Task objective — Please retype the records that appear below, exactly and in full.

Input material —
####
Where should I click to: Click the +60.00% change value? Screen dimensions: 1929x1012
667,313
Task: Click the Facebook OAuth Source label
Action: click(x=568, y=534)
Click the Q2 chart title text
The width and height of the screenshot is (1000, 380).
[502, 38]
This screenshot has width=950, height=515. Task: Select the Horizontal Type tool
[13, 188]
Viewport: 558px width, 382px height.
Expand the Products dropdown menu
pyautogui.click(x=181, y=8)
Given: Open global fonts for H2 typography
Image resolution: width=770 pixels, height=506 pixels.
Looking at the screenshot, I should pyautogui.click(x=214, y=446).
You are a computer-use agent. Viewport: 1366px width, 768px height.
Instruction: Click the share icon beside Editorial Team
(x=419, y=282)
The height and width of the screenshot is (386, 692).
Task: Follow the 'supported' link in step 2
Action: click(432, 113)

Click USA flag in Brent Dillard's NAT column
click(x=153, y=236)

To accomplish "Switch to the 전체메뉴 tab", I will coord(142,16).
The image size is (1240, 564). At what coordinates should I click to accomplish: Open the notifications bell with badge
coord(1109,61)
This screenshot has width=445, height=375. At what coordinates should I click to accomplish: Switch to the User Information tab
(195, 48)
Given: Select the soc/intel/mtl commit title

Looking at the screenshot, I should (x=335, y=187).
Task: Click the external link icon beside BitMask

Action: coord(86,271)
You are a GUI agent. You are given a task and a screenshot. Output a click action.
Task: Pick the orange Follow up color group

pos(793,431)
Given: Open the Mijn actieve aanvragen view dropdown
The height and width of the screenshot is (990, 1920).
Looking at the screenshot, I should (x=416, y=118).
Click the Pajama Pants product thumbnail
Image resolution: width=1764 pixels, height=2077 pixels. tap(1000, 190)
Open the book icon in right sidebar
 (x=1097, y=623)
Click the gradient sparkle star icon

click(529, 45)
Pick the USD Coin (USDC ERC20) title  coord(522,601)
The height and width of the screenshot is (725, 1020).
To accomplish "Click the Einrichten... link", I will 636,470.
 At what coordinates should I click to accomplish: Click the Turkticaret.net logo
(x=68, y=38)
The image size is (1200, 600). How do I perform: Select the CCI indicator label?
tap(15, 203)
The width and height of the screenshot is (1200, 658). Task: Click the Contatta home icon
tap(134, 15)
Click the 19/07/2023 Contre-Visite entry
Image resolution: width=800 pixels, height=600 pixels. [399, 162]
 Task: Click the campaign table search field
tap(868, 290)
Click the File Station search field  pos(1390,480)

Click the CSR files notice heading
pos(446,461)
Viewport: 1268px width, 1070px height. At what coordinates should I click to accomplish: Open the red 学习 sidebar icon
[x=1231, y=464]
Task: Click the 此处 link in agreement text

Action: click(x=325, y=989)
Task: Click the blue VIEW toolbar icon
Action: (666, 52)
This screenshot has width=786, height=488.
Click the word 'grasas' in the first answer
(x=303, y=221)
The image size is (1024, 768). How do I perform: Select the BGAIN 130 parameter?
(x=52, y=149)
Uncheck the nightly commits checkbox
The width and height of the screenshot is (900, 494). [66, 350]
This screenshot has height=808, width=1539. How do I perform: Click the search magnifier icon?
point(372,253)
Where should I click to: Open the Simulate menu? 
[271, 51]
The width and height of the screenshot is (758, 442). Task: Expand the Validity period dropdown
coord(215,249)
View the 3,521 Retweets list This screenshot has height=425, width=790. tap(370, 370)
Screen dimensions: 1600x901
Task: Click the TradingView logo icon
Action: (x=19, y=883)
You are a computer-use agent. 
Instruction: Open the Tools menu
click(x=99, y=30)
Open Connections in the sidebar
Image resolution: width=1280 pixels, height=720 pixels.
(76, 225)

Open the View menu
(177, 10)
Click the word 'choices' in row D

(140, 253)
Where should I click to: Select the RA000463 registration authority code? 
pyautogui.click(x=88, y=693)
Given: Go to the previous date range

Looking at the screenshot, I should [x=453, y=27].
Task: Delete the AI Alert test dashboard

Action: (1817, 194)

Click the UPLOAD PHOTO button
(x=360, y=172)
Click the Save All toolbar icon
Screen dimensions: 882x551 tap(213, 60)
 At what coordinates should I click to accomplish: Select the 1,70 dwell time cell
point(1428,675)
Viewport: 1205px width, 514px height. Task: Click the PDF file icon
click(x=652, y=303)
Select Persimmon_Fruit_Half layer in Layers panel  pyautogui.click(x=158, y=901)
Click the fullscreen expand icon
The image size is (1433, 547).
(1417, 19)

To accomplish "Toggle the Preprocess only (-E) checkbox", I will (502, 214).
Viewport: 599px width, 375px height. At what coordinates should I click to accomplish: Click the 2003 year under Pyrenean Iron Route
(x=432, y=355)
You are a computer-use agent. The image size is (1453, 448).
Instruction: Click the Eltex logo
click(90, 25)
####
Response to this exercise —
Where should I click to: Click the +60.00% change value? Screen dimensions: 1929x1012
667,313
Task: Click the Facebook OAuth Source label
Action: click(x=568, y=534)
Click the Q2 chart title text
The width and height of the screenshot is (1000, 380).
[502, 38]
This screenshot has width=950, height=515. Task: Select the Horizontal Type tool
[13, 188]
Viewport: 558px width, 382px height.
Expand the Products dropdown menu
pyautogui.click(x=181, y=8)
Given: Open global fonts for H2 typography
Image resolution: width=770 pixels, height=506 pixels.
Looking at the screenshot, I should pyautogui.click(x=214, y=446).
You are a computer-use agent. Viewport: 1366px width, 768px height.
Instruction: Click the share icon beside Editorial Team
(x=419, y=282)
The height and width of the screenshot is (386, 692).
Task: Follow the 'supported' link in step 2
Action: click(432, 113)

Click USA flag in Brent Dillard's NAT column
click(x=153, y=236)

To accomplish "Switch to the 전체메뉴 tab", I will coord(142,16).
The image size is (1240, 564). At what coordinates should I click to accomplish: Open the notifications bell with badge
coord(1109,61)
This screenshot has width=445, height=375. At what coordinates should I click to accomplish: Switch to the User Information tab
(195, 48)
Given: Select the soc/intel/mtl commit title

Looking at the screenshot, I should (x=335, y=187).
Task: Click the external link icon beside BitMask

Action: coord(86,271)
You are a GUI agent. You are given a task and a screenshot. Output a click action.
Task: Pick the orange Follow up color group

pos(793,431)
Given: Open the Mijn actieve aanvragen view dropdown
The height and width of the screenshot is (990, 1920).
Looking at the screenshot, I should (x=416, y=118).
Click the Pajama Pants product thumbnail
Image resolution: width=1764 pixels, height=2077 pixels. tap(1000, 190)
Open the book icon in right sidebar
 (x=1097, y=623)
Click the gradient sparkle star icon

click(529, 45)
Pick the USD Coin (USDC ERC20) title  coord(522,601)
The height and width of the screenshot is (725, 1020).
To accomplish "Click the Einrichten... link", I will 636,470.
 At what coordinates should I click to accomplish: Click the Turkticaret.net logo
(x=68, y=38)
The image size is (1200, 600). How do I perform: Select the CCI indicator label?
tap(15, 203)
The width and height of the screenshot is (1200, 658). Task: Click the Contatta home icon
tap(134, 15)
Click the 19/07/2023 Contre-Visite entry
Image resolution: width=800 pixels, height=600 pixels. [399, 162]
 Task: Click the campaign table search field
tap(868, 290)
Click the File Station search field  pos(1390,480)

Click the CSR files notice heading
pos(446,461)
Viewport: 1268px width, 1070px height. At what coordinates should I click to accomplish: Open the red 学习 sidebar icon
[x=1231, y=464]
Task: Click the 此处 link in agreement text

Action: click(x=325, y=989)
Task: Click the blue VIEW toolbar icon
Action: (666, 52)
This screenshot has width=786, height=488.
Click the word 'grasas' in the first answer
(x=303, y=221)
The image size is (1024, 768). How do I perform: Select the BGAIN 130 parameter?
(x=52, y=149)
Uncheck the nightly commits checkbox
The width and height of the screenshot is (900, 494). [66, 350]
This screenshot has height=808, width=1539. How do I perform: Click the search magnifier icon?
point(372,253)
Where should I click to: Open the Simulate menu? 
[271, 51]
The width and height of the screenshot is (758, 442). Task: Expand the Validity period dropdown
coord(215,249)
View the 3,521 Retweets list This screenshot has height=425, width=790. tap(370, 370)
Screen dimensions: 1600x901
Task: Click the TradingView logo icon
Action: (x=19, y=883)
You are a computer-use agent. 
Instruction: Open the Tools menu
click(x=99, y=30)
Open Connections in the sidebar
Image resolution: width=1280 pixels, height=720 pixels.
(76, 225)

Open the View menu
(177, 10)
Click the word 'choices' in row D

(140, 253)
Where should I click to: Select the RA000463 registration authority code? 
pyautogui.click(x=88, y=693)
Given: Go to the previous date range

Looking at the screenshot, I should [x=453, y=27].
Task: Delete the AI Alert test dashboard

Action: (1817, 194)

Click the UPLOAD PHOTO button
(x=360, y=172)
Click the Save All toolbar icon
Screen dimensions: 882x551 tap(213, 60)
 At what coordinates should I click to accomplish: Select the 1,70 dwell time cell
point(1428,675)
Viewport: 1205px width, 514px height. Task: Click the PDF file icon
click(x=652, y=303)
Select Persimmon_Fruit_Half layer in Layers panel  pyautogui.click(x=158, y=901)
Click the fullscreen expand icon
The image size is (1433, 547).
(1417, 19)

To accomplish "Toggle the Preprocess only (-E) checkbox", I will (502, 214).
Viewport: 599px width, 375px height. At what coordinates should I click to accomplish: Click the 2003 year under Pyrenean Iron Route
(x=432, y=355)
You are a computer-use agent. The image size is (1453, 448).
Instruction: Click the Eltex logo
click(90, 25)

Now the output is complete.